__Data for processing__
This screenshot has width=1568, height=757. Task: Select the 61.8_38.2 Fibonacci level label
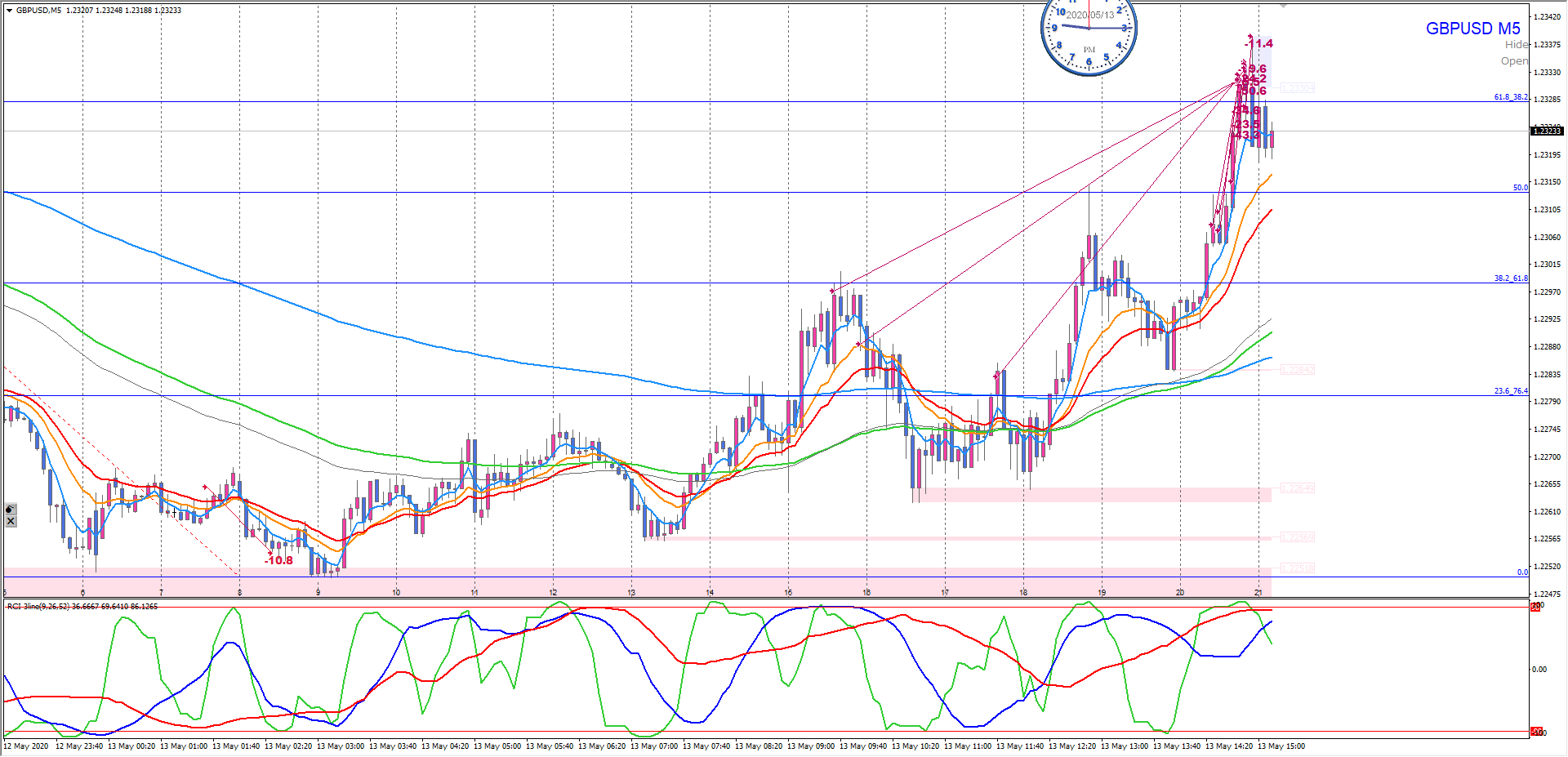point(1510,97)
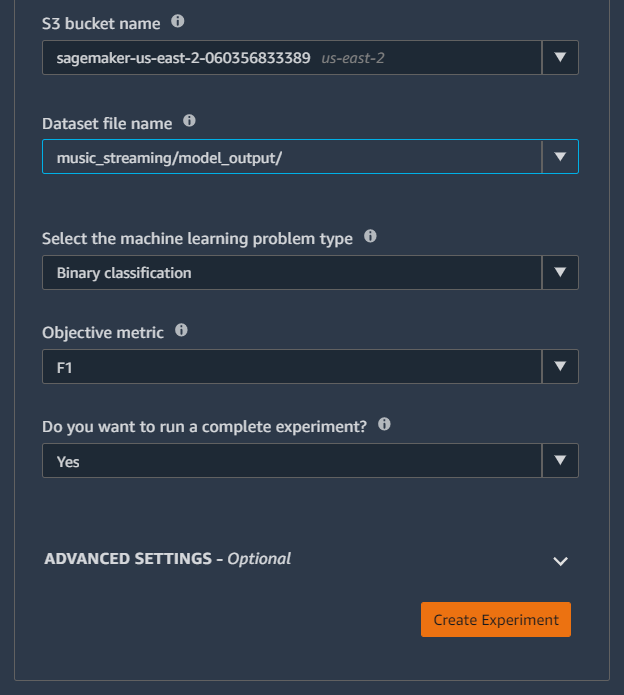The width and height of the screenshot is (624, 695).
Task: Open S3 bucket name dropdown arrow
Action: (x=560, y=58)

__Exercise instructions__
Although the records contain pictures, only the text should be copied, exactly as it stands.

__Written response__
This screenshot has width=1568, height=757. Task: Select the 61.8_38.2 Fibonacci level label
point(1510,97)
The width and height of the screenshot is (624, 695).
Task: Open S3 bucket name dropdown arrow
Action: (x=560, y=58)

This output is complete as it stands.